• _TEXT FOR ANALYSIS_
In this study, MPS C showed the highest antimicrobial activity against most of the bacteria and fungi tested, which was consistent with findings from other studies.12-16 This might be attributed to the fact that it contained two antimicrobial agents, polyquad and MAPD. Polyquad is a quaternary ammonium-based antimicrobial agent providing predominantly antibacterial properties, whereas MAPD has a wider spectrum of antimicrobial activity, particularly for fungi.10 However, Fusarium solani, a filamentous fungi, showed limited susceptibility when exposed to the five MPS, probably because of its high virulence and pathogenicity.

• _BRIEF A_
Translate this sentence from the passage on antimicrobial activity into Spanish: "This might be attributed to the fact that it contained two antimicrobial agents, polyquad and MAPD."
• _BRIEF B_
Carry on the passage on antimicrobial activity, picking up after its last sentence.

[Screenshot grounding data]
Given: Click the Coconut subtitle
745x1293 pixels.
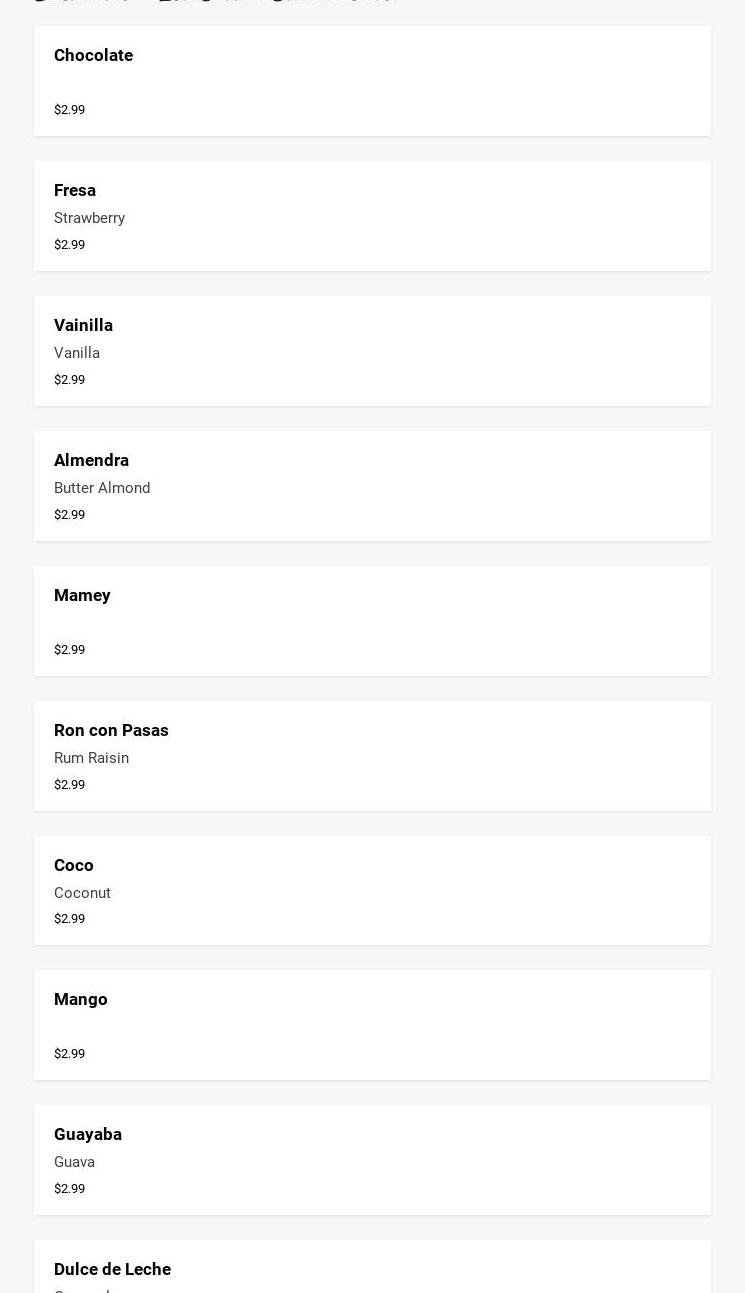Looking at the screenshot, I should [x=82, y=893].
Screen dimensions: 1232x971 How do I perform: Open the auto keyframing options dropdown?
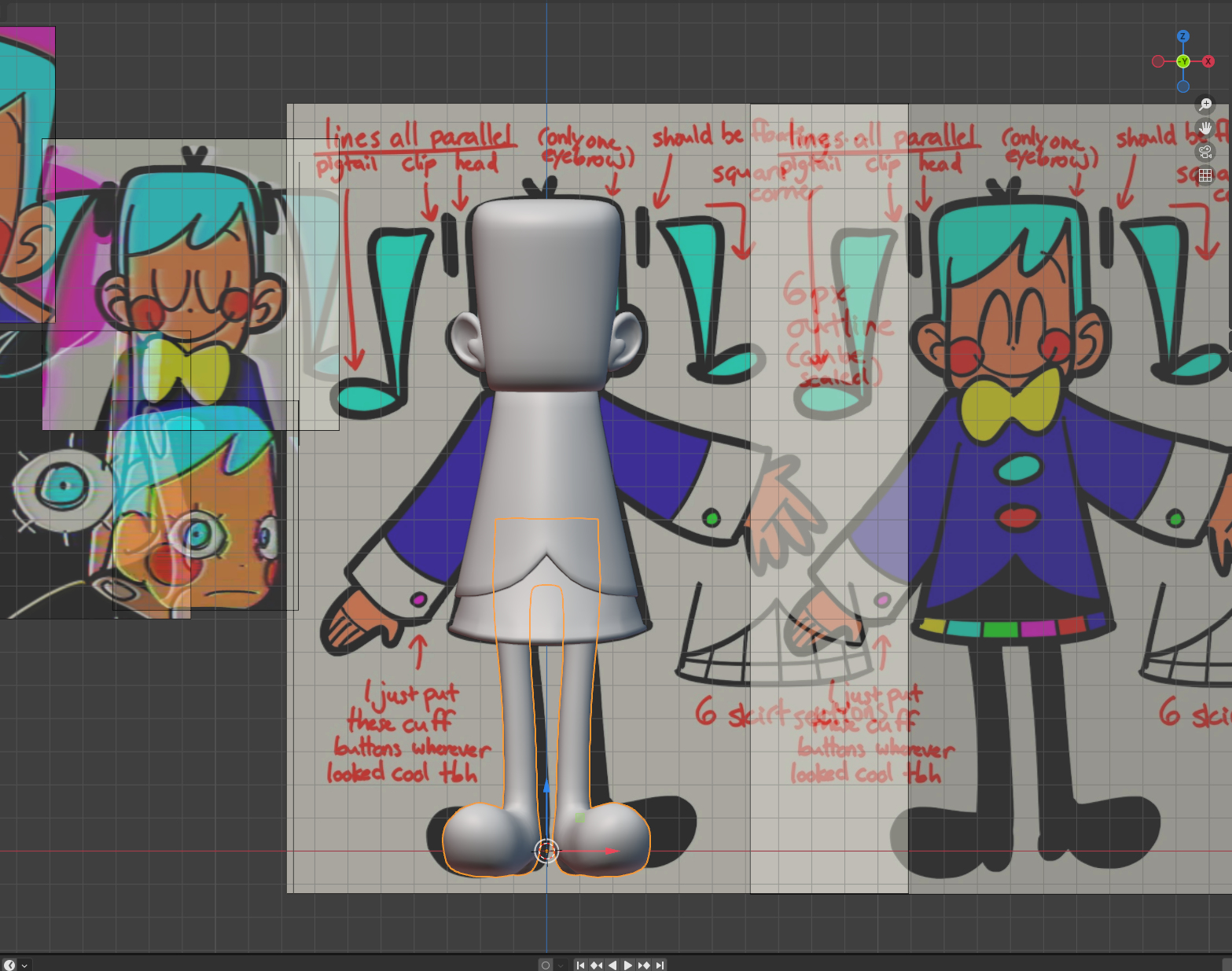pyautogui.click(x=561, y=965)
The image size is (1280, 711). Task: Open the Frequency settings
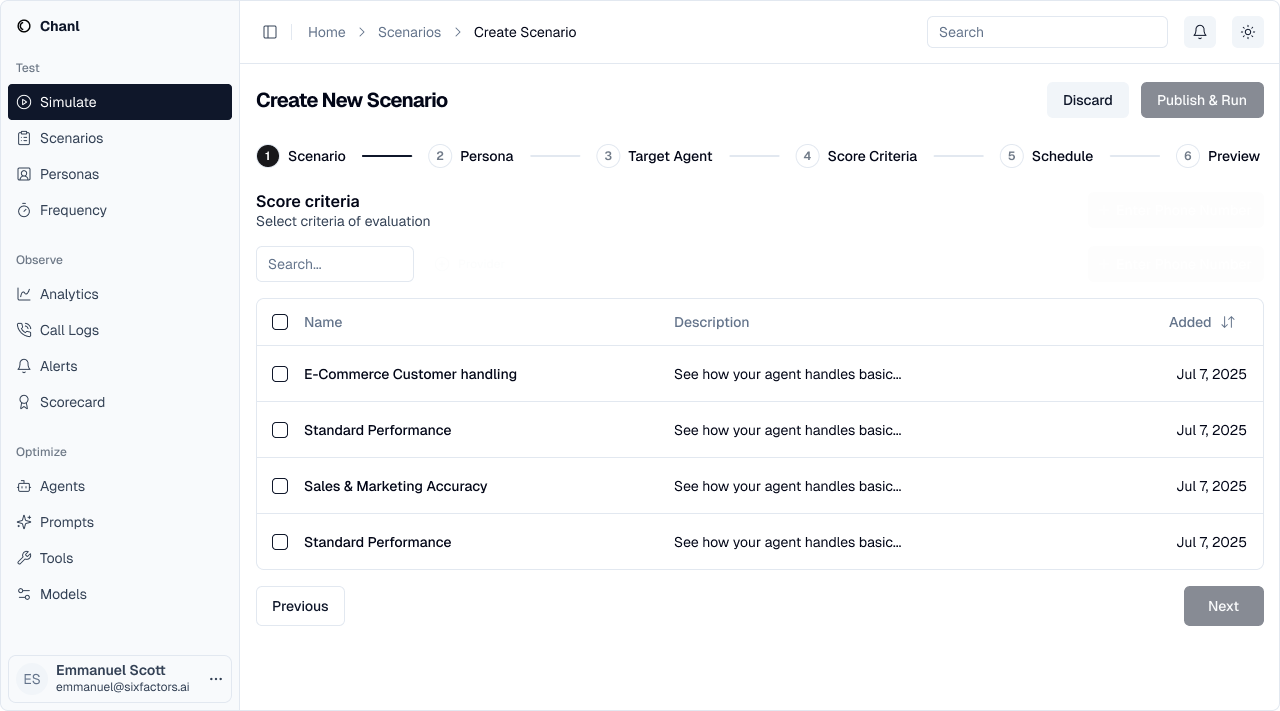[74, 210]
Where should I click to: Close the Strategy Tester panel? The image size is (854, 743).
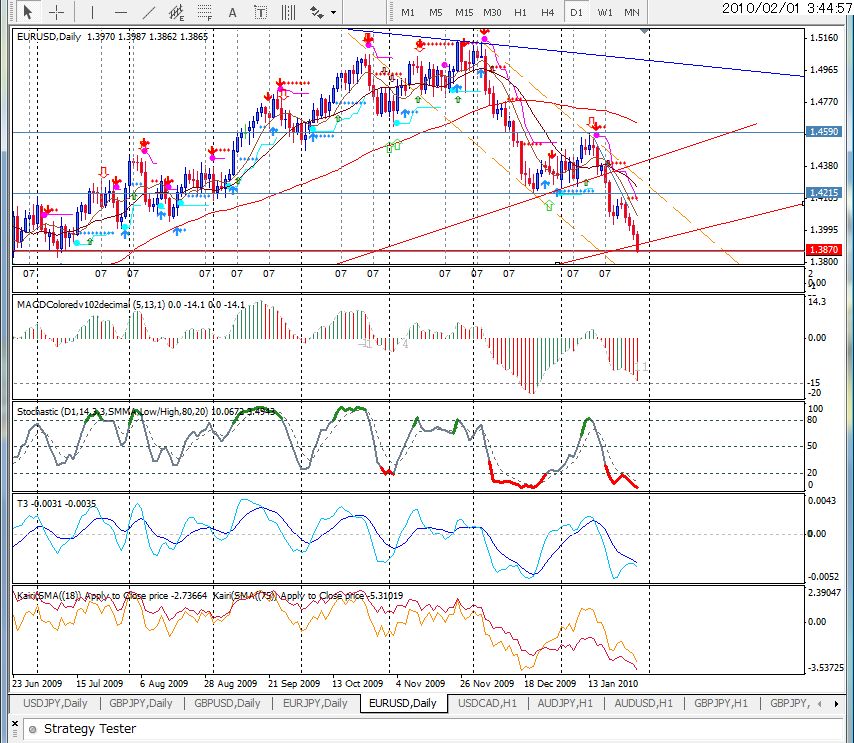coord(15,724)
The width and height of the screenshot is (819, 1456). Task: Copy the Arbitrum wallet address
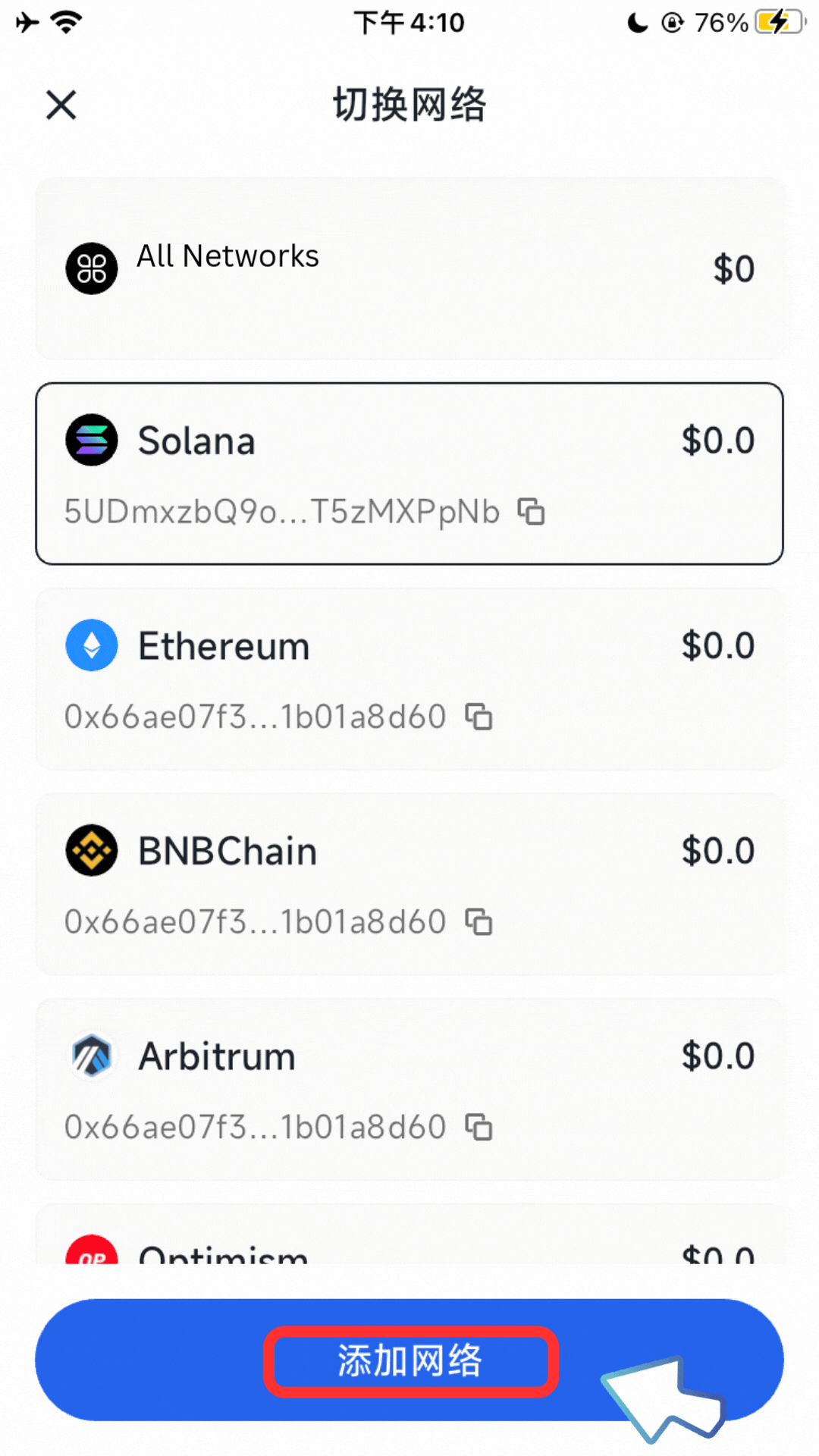[479, 1127]
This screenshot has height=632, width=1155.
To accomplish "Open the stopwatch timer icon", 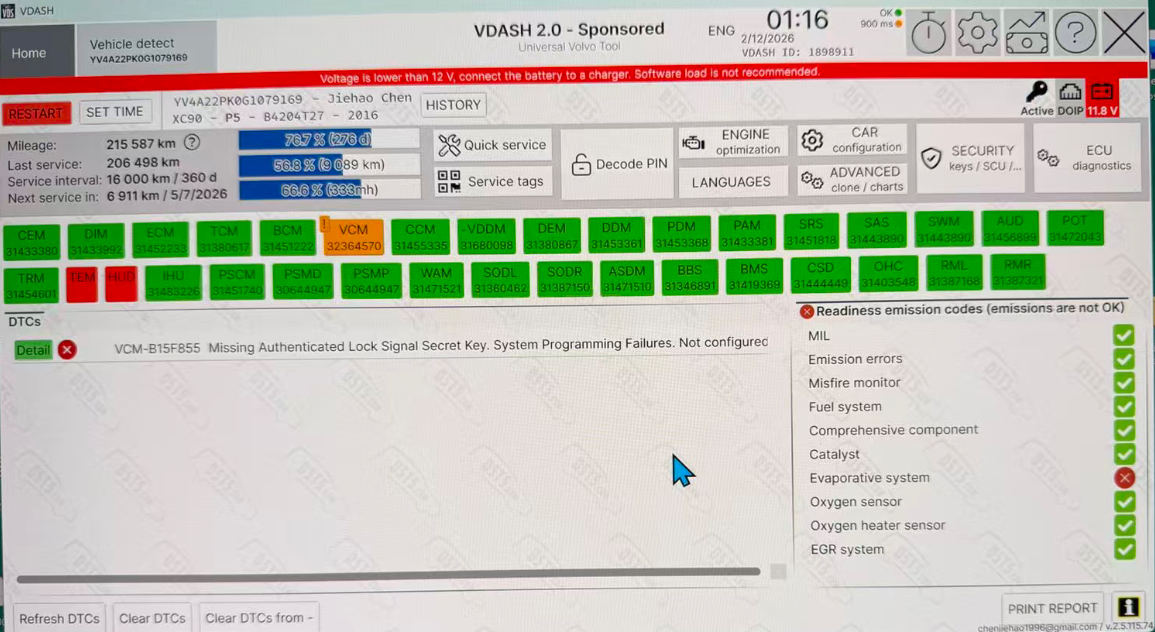I will click(x=929, y=35).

• _WRITTEN RESPONSE A_
Esto podría atribuirse al hecho de que contenía dos agentes antimicrobianos, polyquad y MAPD.

• _WRITTEN RESPONSE B_
Those with biguanide-based antimicrobial agents, such as polyhexamide (MPS B and D) and polyaminopropylbiguanide (MPS A), were able to significantly lower the microbial concentration of the challenge organisms. These disinfecting agents contained highly-charged active sites that have the ability to disrupt microbial cellular membranes by electrostatic interaction which were most effective against a wide-range of bacteria. Those with polyhexamide were found to be more effective than the polyaminopropylbiguanide. These differences in antimicrobial activity might be due to differences in disinfecting agent concentration and other solution qualities, such as viscosity and ionic balance of the solution, as well as other extrinsic factors that might have diminished quality control during the manufacturing process. Finally, the challenge organisms were found to be least susceptible to the MPS containing thimerosol (MPS E). Thimerosol is an organo-mercury compound with established antiseptic and antifungal properties.
When comparing the spectrum of microbial activity of the MPS, our results showed that MPS C, containing polyquaternium-1 and myristamidopropyl dimethylamine, was found to be most effective against gram-negative and -positive bacteria, as well as C. albicans. Those containing polyhexamide (MPS B and D) showed good microbial activity for P. aeroginosa and C. albicans. MPS D, however, had fair microbial activity against E. coli, probably due to its decreased concentration of polyhexamide. Most of the challenge organisms, such as S. aureus, P. aeroginosa, and F. solani had poor susceptibility to MPS A and E, indicating a limited antimicrobial spectrum for these solutions; thus, increasing the risk for possible ocular infections.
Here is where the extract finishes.